The spokesman said the bishops “have condemned this blasphemous act and renew their appeal for peace in Punjab and across India.”
“Violence is followed by more violence and other Hindu extremist groups seek only a pretext to unleash vengeance on Christians,” he added. “[…] Making posters with the image and distributing them throughout the city was an operation conducted by Hindu fundamentalist groups to create tension. The state government has ensured that it will prosecute those responsible.”
The prelates are also asking the government to release the 25 Christians — including some Catholics — who were arrested following the clash.
Love your enemies
Archbishop Thomas Menamparampil of Guwahati expressed his hope for a peaceful solution.
The Indian episcopal conference today began their assembly precisely in Guwahati.
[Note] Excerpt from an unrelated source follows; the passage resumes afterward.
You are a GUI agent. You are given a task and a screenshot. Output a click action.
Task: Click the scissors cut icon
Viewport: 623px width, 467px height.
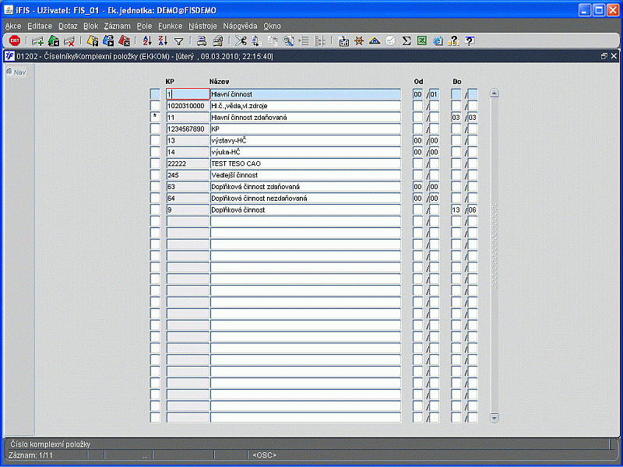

The prelate contended that religious symbols should be treated with sensitivity, referring to the crisis that broke out when Mohammed was portrayed in European cartoons.
But the prelate also opined that the majority of Hindus are not in favor of this type of disrespect.
“Hindu civilization is very respectful of its own and others’ religious symbols,” Archbishop Menamparampil said. “Together with Christians, many Hindu religious leaders condemned the blasphemous images and they were joined by Muslim leaders of India. I don’t think this case will have more serious consequences.
“I want to reaffirm to young people and to all Christians in India the message that Jesus brings in the Gospel: Love your enemies, also when you feel persecuted, humiliated, oppressed. It’s not easy to do, but it’s possible. Love is able to disarm the enemy. Our vocation is to build bridges and open doors of dialogue and hope for our nation.”
L’Osservatore Romano reported that the assembly of the Indian episcopate in Guwahati will address, among other issues, the hindutva ideology and its repercussions on the peaceful coexistence of religious communities in India.
The prelates affirmed the importance of distinguishing “the fundamental differences between Hinduism as such and the hindutva ideology: Hinduism is a religion, whereas hinduvta refers to the political dimensions of a cultural nationalism carried out by followers of this ideology.”